Run it along the headliner to the back, and poke it through near where the wiring and washer fluid go to the hatch. The wire would come through the gap between the hatch and the roof.

Has anyone ever figured out how to remove the plastic roof "rail"? (I mean the plain black ridge that runs the length of the roof on each side, not the new hyper roof rails.) I figured out that the covers for the rack brackets pop off, but is the rest of the the assembly snap-off too? I'd rather ask before I start blindly breaking stuff.  

I'm also open to other ideas. At this point I'm partial to the first choice because there won't be anything pinching the cable or wearing on it.

Thanks!

P.S. - I didn't add to the "Geeking My X-Trail" thread, 'cause I figured if this gets answered it will be of interest to folks just looking to put in a CB or something.


----------



## aussietrail (Sep 24, 2004)

There are a couple of good and easy to get to spots for mounting the CB UHF antenna which involve purchasing the Z bracket and mounting it on the inside edge of the fender





You can then run the cable through the hole if the firewall (there are 2 existing holes in the exy which you can use.
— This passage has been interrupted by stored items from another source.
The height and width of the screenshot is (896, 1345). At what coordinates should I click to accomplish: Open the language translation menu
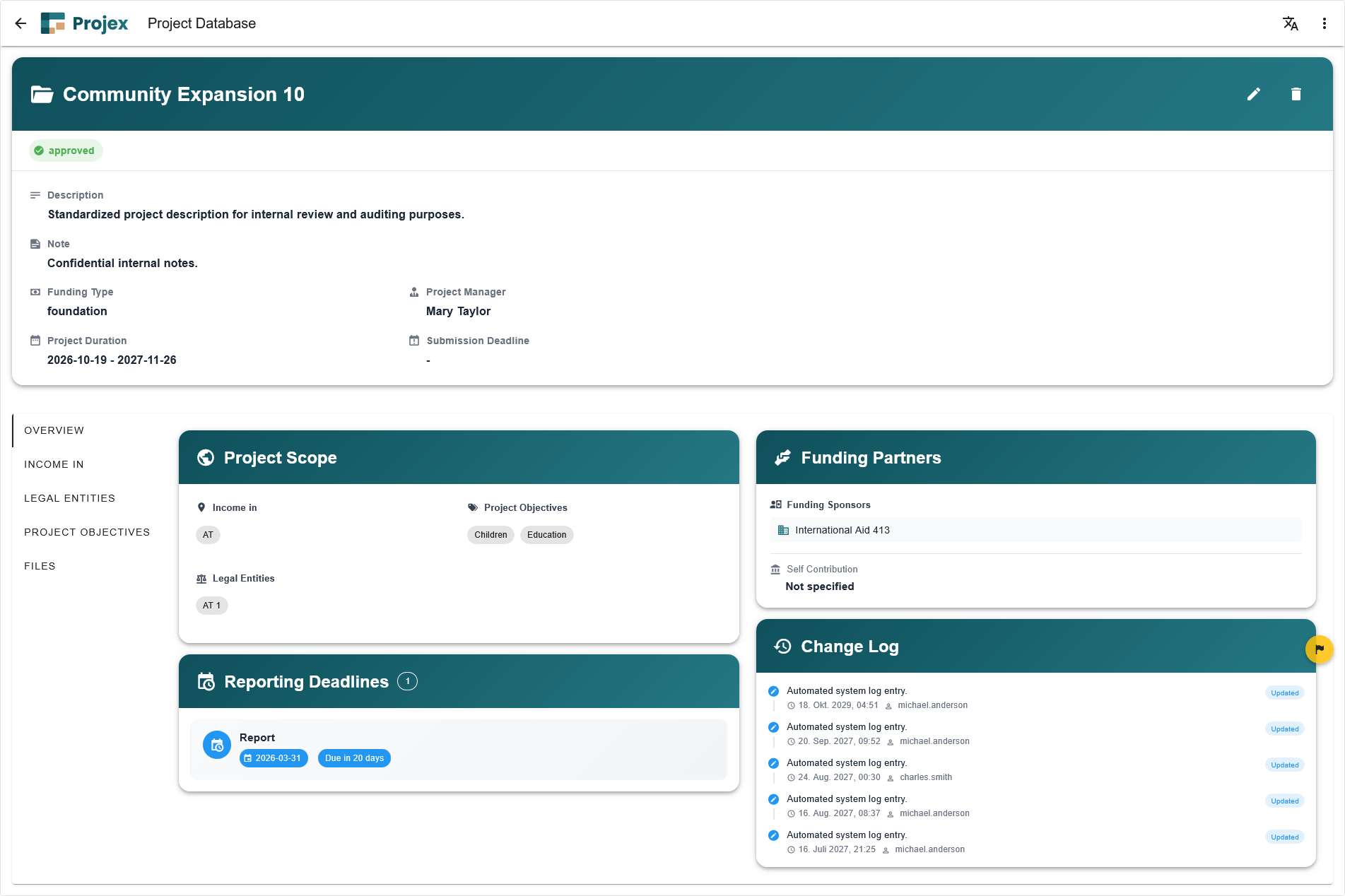click(1290, 23)

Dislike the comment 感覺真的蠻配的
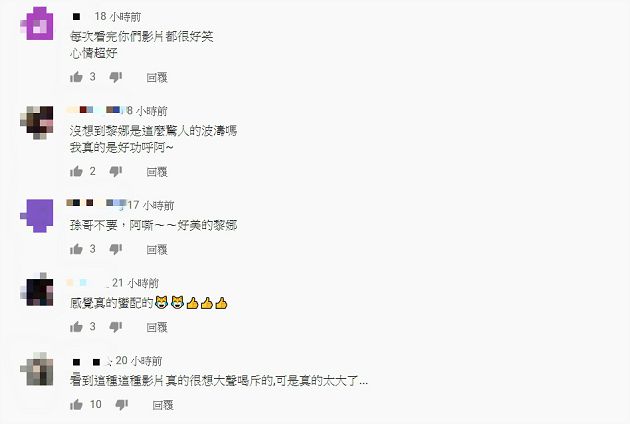point(116,327)
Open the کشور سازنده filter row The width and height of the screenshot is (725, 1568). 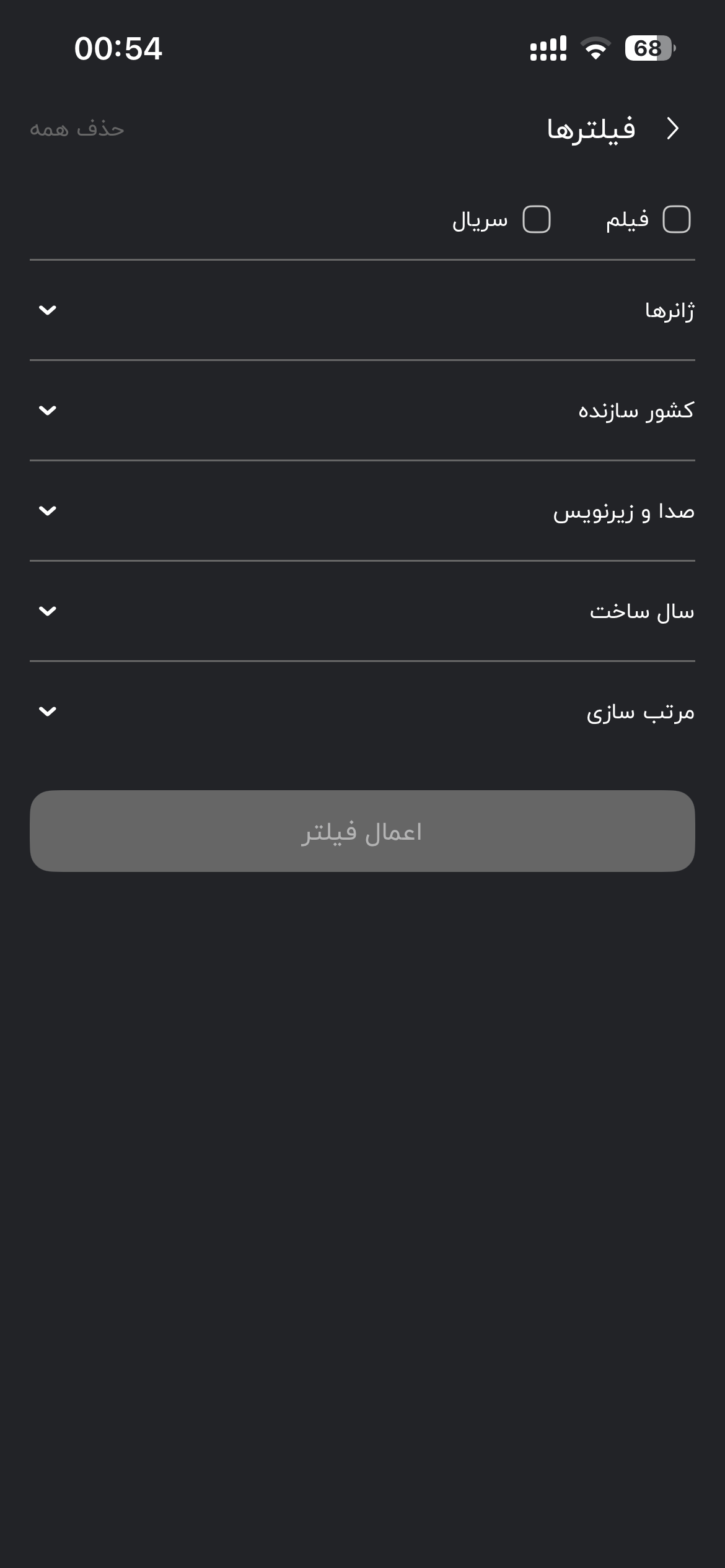[x=362, y=411]
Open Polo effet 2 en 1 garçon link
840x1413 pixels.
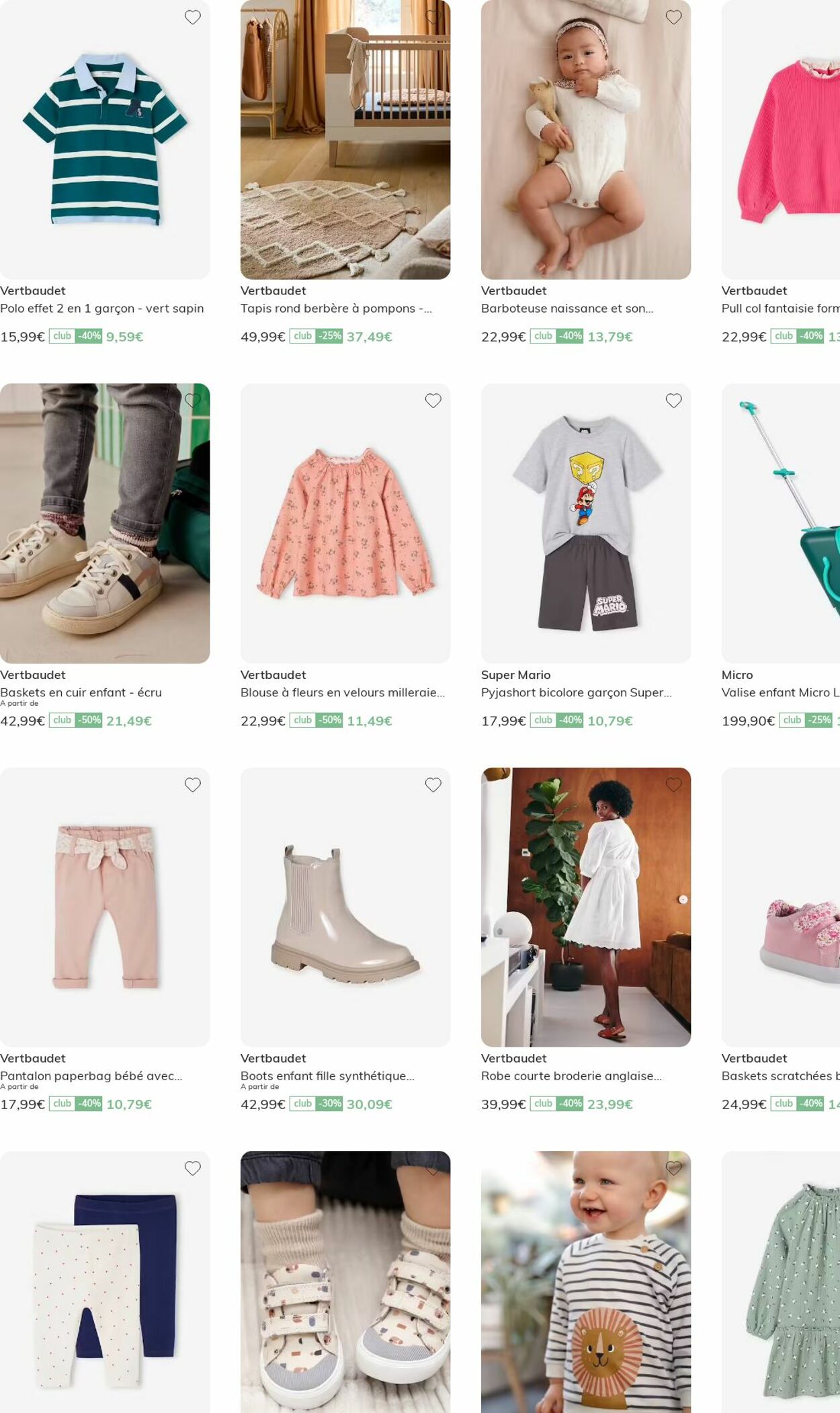click(102, 309)
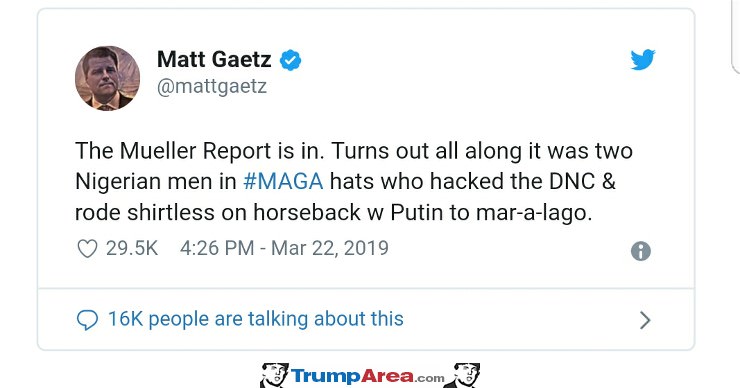Open Matt Gaetz's profile picture

(107, 78)
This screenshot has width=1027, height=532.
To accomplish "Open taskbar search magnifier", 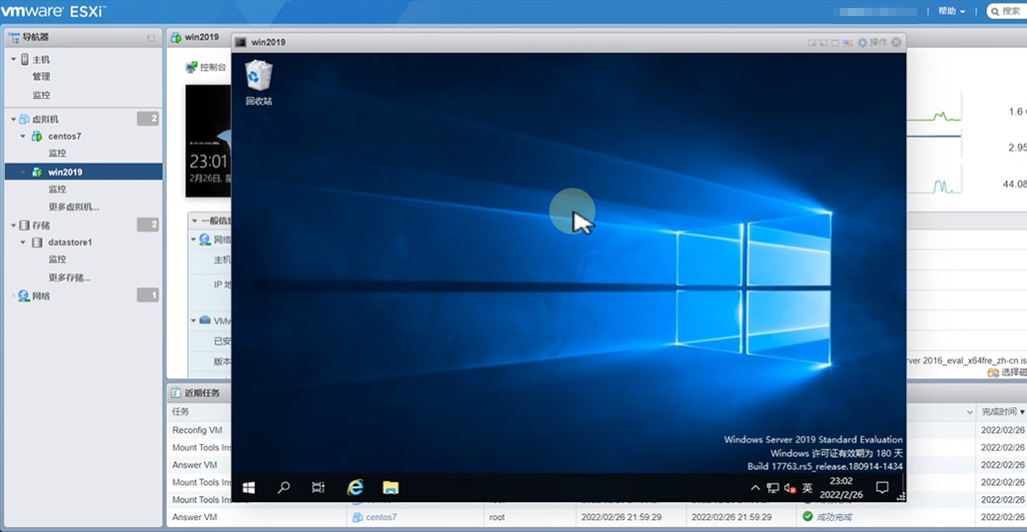I will coord(284,488).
One on each side)

The other method would require having a nudge/bull bar where you can mount the antenna on (this is what I have done for mine when I connected the UHF CB Radio)

Removing the roof railing is super complicated process as they're bolted on from the inside, this will require taking the roof lining off completely to get to these bolts.

The only other position I can think of to mount on the roof would be in the roof rack spots using a bracket, but then you would have to conceal the cable somehow and get it into the roof.

Drilling the roof is a big no, no, as this would/could bring leak and rust issues into play.


----------



## SCHESBH (May 25, 2004)

*My Antennas*

My GPS Antenna is mounted on the front right hand side of my Dash directly under the window above the speaker grill. As for the Sirius Satellite Antenna it is mounted in the same location on the Left side. My TV module antennas are mounted on the left and right hand windows. One is for UHF the Other VHF.

I have had no issues at all loosing signals... Sirius has been perfect as has the GPS system. The TV well it picks up locals at night much more!

Stephen




ecrase2500 said:


> Hey all,
> 
> Has anyone ever installed a roof-mount antenna other than the factory radio one? Examples would include CB antenna, Cell, GPS, WiFi...
> 
> ...


----------



## ecrase2500 (Dec 31, 2004)

Thanks, guys, that's helpful.


----------